___ MATERIAL PROVIDED
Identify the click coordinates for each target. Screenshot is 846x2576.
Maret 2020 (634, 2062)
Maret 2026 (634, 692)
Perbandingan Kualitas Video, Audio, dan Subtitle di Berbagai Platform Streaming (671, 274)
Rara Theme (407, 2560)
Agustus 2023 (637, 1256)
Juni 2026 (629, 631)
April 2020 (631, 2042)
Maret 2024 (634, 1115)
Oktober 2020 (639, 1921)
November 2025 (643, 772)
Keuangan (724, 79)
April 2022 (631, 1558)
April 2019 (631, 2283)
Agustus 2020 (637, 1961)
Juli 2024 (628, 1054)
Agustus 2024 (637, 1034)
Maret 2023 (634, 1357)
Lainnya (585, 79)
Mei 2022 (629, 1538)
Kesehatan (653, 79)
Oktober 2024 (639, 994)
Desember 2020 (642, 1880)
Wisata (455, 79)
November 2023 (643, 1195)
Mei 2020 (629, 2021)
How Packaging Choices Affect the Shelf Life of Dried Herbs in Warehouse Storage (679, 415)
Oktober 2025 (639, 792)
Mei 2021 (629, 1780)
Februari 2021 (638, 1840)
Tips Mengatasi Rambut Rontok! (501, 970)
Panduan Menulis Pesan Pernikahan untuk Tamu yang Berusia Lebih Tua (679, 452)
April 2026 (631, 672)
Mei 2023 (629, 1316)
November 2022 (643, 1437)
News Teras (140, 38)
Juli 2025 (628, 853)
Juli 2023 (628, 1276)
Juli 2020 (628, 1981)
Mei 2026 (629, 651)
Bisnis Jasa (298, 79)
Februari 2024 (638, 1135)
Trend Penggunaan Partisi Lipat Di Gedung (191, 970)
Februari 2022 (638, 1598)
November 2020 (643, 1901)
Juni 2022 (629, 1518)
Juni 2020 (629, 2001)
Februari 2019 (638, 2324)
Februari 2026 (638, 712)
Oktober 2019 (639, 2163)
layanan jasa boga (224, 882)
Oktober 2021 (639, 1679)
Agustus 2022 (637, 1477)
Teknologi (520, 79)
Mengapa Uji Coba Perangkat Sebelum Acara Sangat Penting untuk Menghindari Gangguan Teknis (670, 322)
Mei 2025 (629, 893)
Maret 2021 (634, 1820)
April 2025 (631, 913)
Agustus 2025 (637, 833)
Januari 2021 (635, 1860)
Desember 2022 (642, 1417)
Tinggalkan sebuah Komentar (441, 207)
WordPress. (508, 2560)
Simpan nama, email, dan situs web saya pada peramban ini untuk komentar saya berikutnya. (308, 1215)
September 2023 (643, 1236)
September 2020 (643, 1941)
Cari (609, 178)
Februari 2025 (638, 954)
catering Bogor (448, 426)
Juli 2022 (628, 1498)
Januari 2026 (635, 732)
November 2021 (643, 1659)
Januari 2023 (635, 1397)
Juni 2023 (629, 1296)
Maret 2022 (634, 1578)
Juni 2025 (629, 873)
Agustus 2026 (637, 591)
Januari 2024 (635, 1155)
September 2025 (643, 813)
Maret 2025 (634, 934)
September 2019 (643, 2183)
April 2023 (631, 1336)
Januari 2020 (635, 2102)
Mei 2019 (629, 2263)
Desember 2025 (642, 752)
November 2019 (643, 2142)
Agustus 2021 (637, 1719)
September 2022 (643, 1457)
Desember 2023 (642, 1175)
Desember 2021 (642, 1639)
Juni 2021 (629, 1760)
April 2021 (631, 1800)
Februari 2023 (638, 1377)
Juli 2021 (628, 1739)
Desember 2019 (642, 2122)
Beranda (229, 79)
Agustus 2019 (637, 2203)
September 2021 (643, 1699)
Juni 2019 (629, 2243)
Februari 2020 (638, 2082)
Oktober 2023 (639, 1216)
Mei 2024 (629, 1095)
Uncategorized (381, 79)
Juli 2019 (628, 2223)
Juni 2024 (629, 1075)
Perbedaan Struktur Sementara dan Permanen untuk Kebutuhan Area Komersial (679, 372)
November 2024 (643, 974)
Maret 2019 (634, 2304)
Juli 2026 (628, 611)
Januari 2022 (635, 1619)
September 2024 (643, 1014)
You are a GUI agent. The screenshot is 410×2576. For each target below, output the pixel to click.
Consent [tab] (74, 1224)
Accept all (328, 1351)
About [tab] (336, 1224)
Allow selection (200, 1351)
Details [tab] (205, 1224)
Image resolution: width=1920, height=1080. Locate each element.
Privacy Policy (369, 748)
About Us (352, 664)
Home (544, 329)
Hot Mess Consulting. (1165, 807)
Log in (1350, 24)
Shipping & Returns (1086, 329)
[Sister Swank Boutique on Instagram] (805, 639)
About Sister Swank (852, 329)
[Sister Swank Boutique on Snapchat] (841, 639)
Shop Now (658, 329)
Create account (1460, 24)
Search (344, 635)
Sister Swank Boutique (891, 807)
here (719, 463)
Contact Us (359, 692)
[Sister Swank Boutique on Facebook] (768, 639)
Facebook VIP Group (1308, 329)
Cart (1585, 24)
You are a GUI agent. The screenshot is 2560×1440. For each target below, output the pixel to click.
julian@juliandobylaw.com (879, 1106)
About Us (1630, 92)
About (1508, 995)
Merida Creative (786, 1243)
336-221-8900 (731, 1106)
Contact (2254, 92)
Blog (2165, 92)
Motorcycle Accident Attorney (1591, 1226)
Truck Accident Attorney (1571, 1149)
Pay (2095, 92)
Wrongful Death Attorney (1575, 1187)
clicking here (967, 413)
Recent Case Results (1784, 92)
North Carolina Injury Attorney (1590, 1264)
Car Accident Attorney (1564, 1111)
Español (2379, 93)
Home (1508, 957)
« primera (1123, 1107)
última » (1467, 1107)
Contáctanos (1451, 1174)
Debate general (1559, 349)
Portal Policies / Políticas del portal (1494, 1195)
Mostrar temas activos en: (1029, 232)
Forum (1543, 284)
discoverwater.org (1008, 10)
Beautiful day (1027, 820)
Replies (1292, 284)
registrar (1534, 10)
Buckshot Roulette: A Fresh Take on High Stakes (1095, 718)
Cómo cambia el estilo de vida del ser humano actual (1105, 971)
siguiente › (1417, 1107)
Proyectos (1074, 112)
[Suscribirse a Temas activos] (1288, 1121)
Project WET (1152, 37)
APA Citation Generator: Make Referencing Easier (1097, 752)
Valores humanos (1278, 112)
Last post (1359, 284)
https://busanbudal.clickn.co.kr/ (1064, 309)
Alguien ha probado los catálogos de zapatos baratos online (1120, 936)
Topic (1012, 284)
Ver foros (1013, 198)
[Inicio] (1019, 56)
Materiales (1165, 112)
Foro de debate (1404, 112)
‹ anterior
______
#### DESCRIPTION OF THE TASK:
All of the records above need to be printed again exactly as they appear.

#### WRITTEN ANSWER:
Identify the click coordinates for each target. Screenshot is 846x2576.
Maret 2020 (634, 2062)
Maret 2026 (634, 692)
Perbandingan Kualitas Video, Audio, dan Subtitle di Berbagai Platform Streaming (671, 274)
Rara Theme (407, 2560)
Agustus 2023 (637, 1256)
Juni 2026 (629, 631)
April 2020 (631, 2042)
Maret 2024 (634, 1115)
Oktober 2020 (639, 1921)
November 2025 (643, 772)
Keuangan (724, 79)
April 2022 (631, 1558)
April 2019 (631, 2283)
Agustus 2020 (637, 1961)
Juli 2024 (628, 1054)
Agustus 2024 (637, 1034)
Maret 2023 (634, 1357)
Lainnya (585, 79)
Mei 2022 (629, 1538)
Kesehatan (653, 79)
Oktober 2024 (639, 994)
Desember 2020 (642, 1880)
Wisata (455, 79)
November 2023 (643, 1195)
Mei 2020 (629, 2021)
How Packaging Choices Affect the Shelf Life of Dried Herbs in Warehouse Storage (679, 415)
Oktober 2025 (639, 792)
Mei 2021 (629, 1780)
Februari 2021 (638, 1840)
Tips Mengatasi Rambut Rontok! (501, 970)
Panduan Menulis Pesan Pernikahan untuk Tamu yang Berusia Lebih Tua (679, 452)
April 2026 (631, 672)
Mei 2023 (629, 1316)
November 2022 (643, 1437)
News Teras (140, 38)
Juli 2025 (628, 853)
Juli 2023 (628, 1276)
Juli 2020 (628, 1981)
Mei 2026 (629, 651)
Bisnis Jasa (298, 79)
Februari 2024 (638, 1135)
Trend Penggunaan Partisi Lipat Di Gedung (191, 970)
Februari 2022 (638, 1598)
November 2020 (643, 1901)
Juni 2022 (629, 1518)
Juni 2020 (629, 2001)
Februari 2019 (638, 2324)
Februari 2026 (638, 712)
Oktober 2019 (639, 2163)
layanan jasa boga (224, 882)
Oktober 2021 (639, 1679)
Agustus 2022 (637, 1477)
Teknologi (520, 79)
Mengapa Uji Coba Perangkat Sebelum Acara Sangat Penting untuk Menghindari Gangguan Teknis (670, 322)
Mei 2025 (629, 893)
Maret 2021 (634, 1820)
April 2025 (631, 913)
Agustus 2025 (637, 833)
Januari 2021 (635, 1860)
Desember 2022 (642, 1417)
Tinggalkan sebuah Komentar (441, 207)
WordPress. (508, 2560)
Simpan nama, email, dan situs web saya pada peramban ini untuk komentar saya berikutnya. (308, 1215)
September 2023 (643, 1236)
September 2020 (643, 1941)
Cari (609, 178)
Februari 2025 (638, 954)
catering Bogor (448, 426)
Juli 2022 (628, 1498)
Januari 2026 (635, 732)
November 2021 (643, 1659)
Januari 2023 (635, 1397)
Juni 2023 (629, 1296)
Maret 2022 (634, 1578)
Juni 2025 (629, 873)
Agustus 2026 (637, 591)
Januari 2024 (635, 1155)
September 2025 (643, 813)
Maret 2025 (634, 934)
September 2019 (643, 2183)
April 2023 (631, 1336)
Januari 2020 (635, 2102)
Mei 2019 (629, 2263)
Desember 2025 (642, 752)
November 2019 (643, 2142)
Agustus 2021 (637, 1719)
September 2022 (643, 1457)
Desember 2023 (642, 1175)
Desember 2021 (642, 1639)
Juni 2021 (629, 1760)
April 2021 (631, 1800)
Februari 2023 (638, 1377)
Juli 2021 (628, 1739)
Desember 2019 (642, 2122)
Beranda (229, 79)
Agustus 2019 (637, 2203)
September 2021 (643, 1699)
Juni 2019 (629, 2243)
Februari 2020 (638, 2082)
Oktober 2023 (639, 1216)
Mei 2024 (629, 1095)
Uncategorized (381, 79)
Juli 2019 (628, 2223)
Juni 2024 (629, 1075)
Perbedaan Struktur Sementara dan Permanen untuk Kebutuhan Area Komersial (679, 372)
November 2024 (643, 974)
Maret 2019 (634, 2304)
Juli 2026 (628, 611)
Januari 2022 (635, 1619)
September 2024 (643, 1014)
You are a GUI agent. The screenshot is 410×2576. For each target below, output the pixel to click.
Consent [tab] (74, 1224)
Accept all (328, 1351)
About [tab] (336, 1224)
Allow selection (200, 1351)
Details [tab] (205, 1224)
Image resolution: width=1920, height=1080. Locate each element.
Privacy Policy (369, 748)
About Us (352, 664)
Home (544, 329)
Hot Mess Consulting. (1165, 807)
Log in (1350, 24)
Shipping & Returns (1086, 329)
[Sister Swank Boutique on Instagram] (805, 639)
About Sister Swank (852, 329)
[Sister Swank Boutique on Snapchat] (841, 639)
Shop Now (658, 329)
Create account (1460, 24)
Search (344, 635)
Sister Swank Boutique (891, 807)
here (719, 463)
Contact Us (359, 692)
[Sister Swank Boutique on Facebook] (768, 639)
Facebook VIP Group (1308, 329)
Cart (1585, 24)
You are a GUI agent. The screenshot is 2560×1440. For each target below, output the pixel to click.
julian@juliandobylaw.com (879, 1106)
About Us (1630, 92)
About (1508, 995)
Merida Creative (786, 1243)
336-221-8900 (731, 1106)
Contact (2254, 92)
Blog (2165, 92)
Motorcycle Accident Attorney (1591, 1226)
Truck Accident Attorney (1571, 1149)
Pay (2095, 92)
Wrongful Death Attorney (1575, 1187)
clicking here (967, 413)
Recent Case Results (1784, 92)
North Carolina Injury Attorney (1590, 1264)
Car Accident Attorney (1564, 1111)
Español (2379, 93)
Home (1508, 957)
« primera (1123, 1107)
última » (1467, 1107)
Contáctanos (1451, 1174)
Debate general (1559, 349)
Portal Policies / Políticas del portal (1494, 1195)
Mostrar temas activos en: (1029, 232)
Forum (1543, 284)
discoverwater.org (1008, 10)
Beautiful day (1027, 820)
Replies (1292, 284)
registrar (1534, 10)
Buckshot Roulette: A Fresh Take on High Stakes (1095, 718)
Cómo cambia el estilo de vida del ser humano actual (1105, 971)
siguiente › (1417, 1107)
Proyectos (1074, 112)
[Suscribirse a Temas activos] (1288, 1121)
Project WET (1152, 37)
APA Citation Generator: Make Referencing Easier (1097, 752)
Valores humanos (1278, 112)
Last post (1359, 284)
https://busanbudal.clickn.co.kr/ (1064, 309)
Alguien ha probado los catálogos de zapatos baratos online (1120, 936)
Topic (1012, 284)
Ver foros (1013, 198)
[Inicio] (1019, 56)
Materiales (1165, 112)
Foro de debate (1404, 112)
‹ anterior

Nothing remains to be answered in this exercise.